Putting the Brakes on Temptation

In my single years, I had a situation with a potential suitor that was foggy, funky, and altogether non-descript (sound familiar?).  We’d  hang out every so often but he appeared to have no intentions of dating me seriously.  A wise, older woman who knew of this years-long saga asked me why I was still in communication with him – why didn’t I just ask him to stop calling me, even as occasionally as it was? I told her I felt weak to have to set up a boundary like that.  I mean, if I was a strong woman, surely I could handle his sporadic phone calls without drawing some definitive line between us.  She said to me, “You aren’t weak for putting up a boundary.  Boundaries can make you stronger.”

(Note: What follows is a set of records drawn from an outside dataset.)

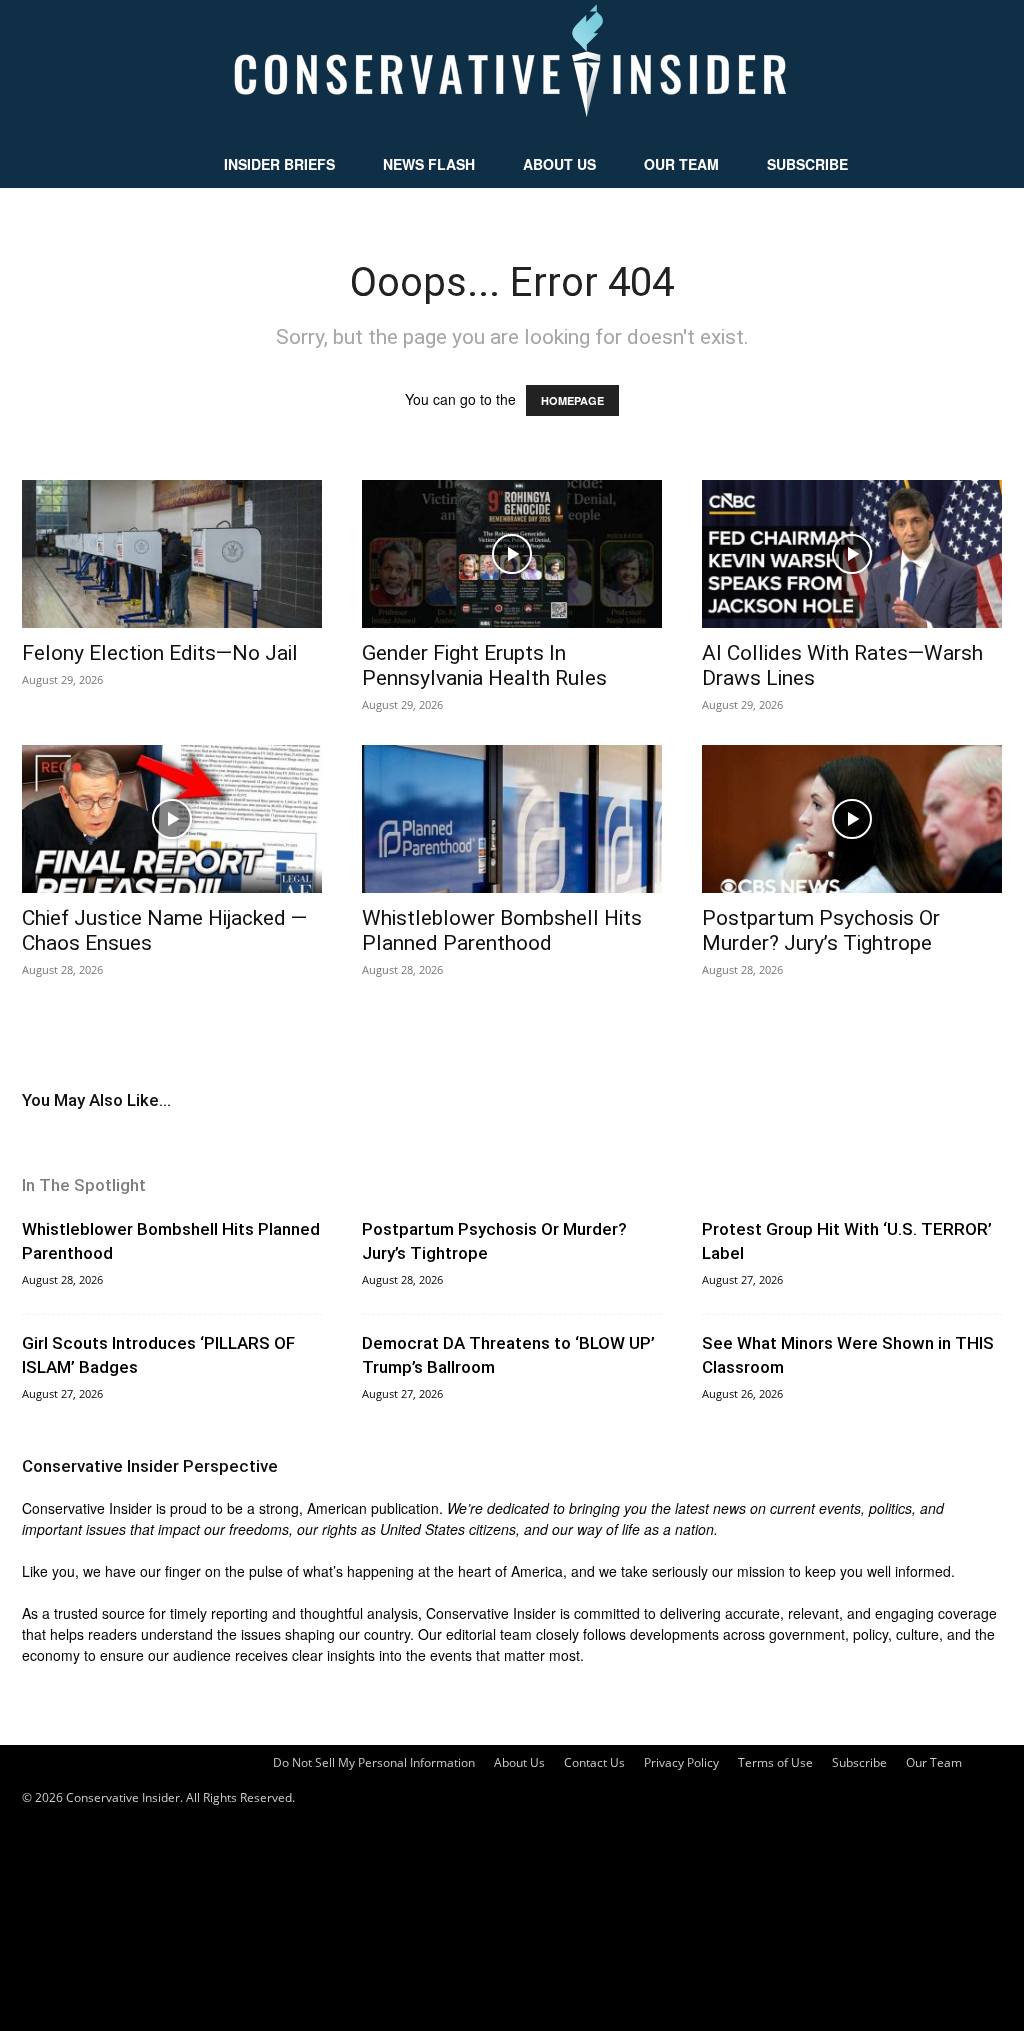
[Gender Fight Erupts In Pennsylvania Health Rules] (512, 554)
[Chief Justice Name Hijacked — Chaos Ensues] (172, 819)
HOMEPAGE (572, 400)
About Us (559, 164)
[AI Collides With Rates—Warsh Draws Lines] (852, 554)
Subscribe (807, 164)
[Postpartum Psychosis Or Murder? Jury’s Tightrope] (852, 819)
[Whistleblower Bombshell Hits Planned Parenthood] (512, 819)
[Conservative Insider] (512, 70)
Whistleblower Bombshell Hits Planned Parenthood (502, 930)
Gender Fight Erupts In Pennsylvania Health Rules (484, 665)
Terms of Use (775, 1762)
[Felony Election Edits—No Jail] (172, 554)
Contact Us (594, 1762)
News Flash (429, 164)
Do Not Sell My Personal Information (374, 1762)
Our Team (681, 164)
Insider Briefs (279, 164)
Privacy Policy (681, 1762)
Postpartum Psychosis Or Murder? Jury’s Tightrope (821, 930)
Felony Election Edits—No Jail (160, 653)
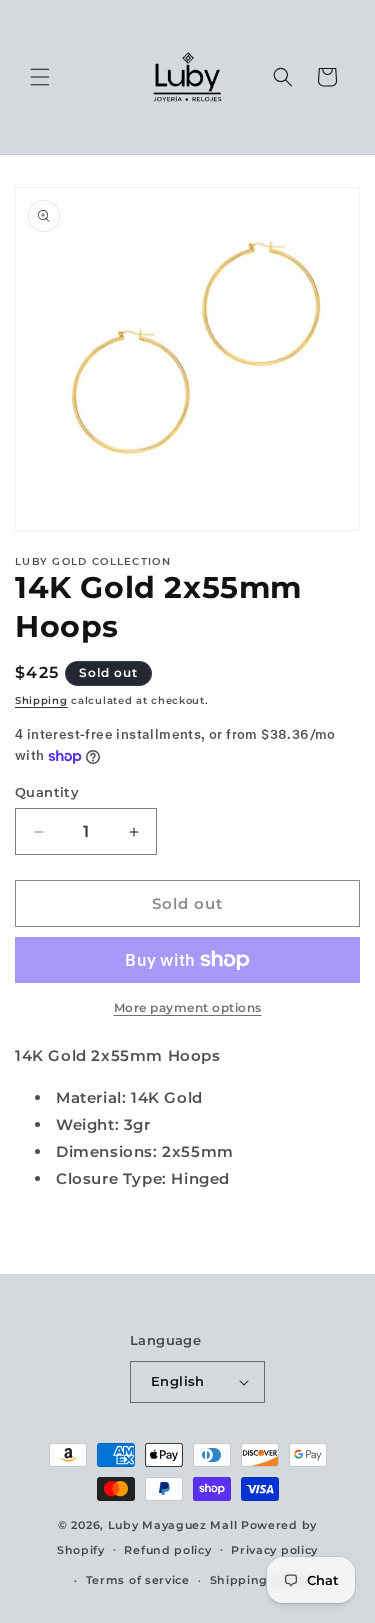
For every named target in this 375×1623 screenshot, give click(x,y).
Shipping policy (260, 1580)
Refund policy (167, 1550)
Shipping (41, 700)
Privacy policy (274, 1550)
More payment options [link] (188, 1007)
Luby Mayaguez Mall (173, 1525)
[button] (40, 77)
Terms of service (138, 1580)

Fast forward to our Releasity graduation last week when Sarah Duncan, RN and Wellness Coach for Carolinas Healthcare System, spoke to our 2016 graduates. She gave us practical tips for dealing with temptation and mentioned a self-defense expert who was on TV years ago.  She learned a prominent lesson from this man (who shall  remain nameless because I sadly can’t remember his name at this point).  The self-defense expert would talk of putting “time and distance between you and your perpetrator”.  She said it’s the same with the trigger foods or trigger situations that tempt us to overeat and then she gave examples from her own life of how she puts time or distance between her and food or situations that tempt her.  A week later, I’ve recognized multiple opportunities to put time and distance between temptations and myself.  Here are a few:

  • Facebook: I log out when I’m finished.  I don’t even have a Facebook app on my phone (or heaven forbid, notifications…). That puts a little time between Mark Z’s invention and me the next time I want to “escape” to it and waste time.
  • My phone: Last night before bed, I put it inside a cabinet, trusting that my husband’s phone would be available in case we had midnight intruders (this “safety” excuse is why I keep it by my bed at night – and am consequently tempted to check it first thing in the morning).
  • Then there was the yummy banana bread that my overnight guest brought us last weekend. Sitting in mere tin foil on my kitchen counter leaves very little time and distance between us. Instead, I put the foil-wrapped bread inside a Ziploc bag (+time) and then put it BEHIND the snacks in my pantry (+distance). The next time I want to amble toward it for an unnecessary treat, the mere time and distance it takes to get to it might afford me a few minutes to reconsider my choice.
  • Lastly, there was Qdoba on Sunday.  I had eaten to my satisfaction/fullness level before my table mates.  Instead of continuing to graze/pick at my burrito and chips, I went to the counter and asked for a box AND A BAG (+time, +distance) so I could take it home and save it for later when I would surely feel hunger again.

What’s your temptation? Where do you want to consider putting some time and distance between you and the “perpetrator” so you will reconsider what is tempting you?  After all, boundaries can be signs of strength, not weakness!

“Submit yourselves, then, to God.  Resist the devil, and he will flee from you.”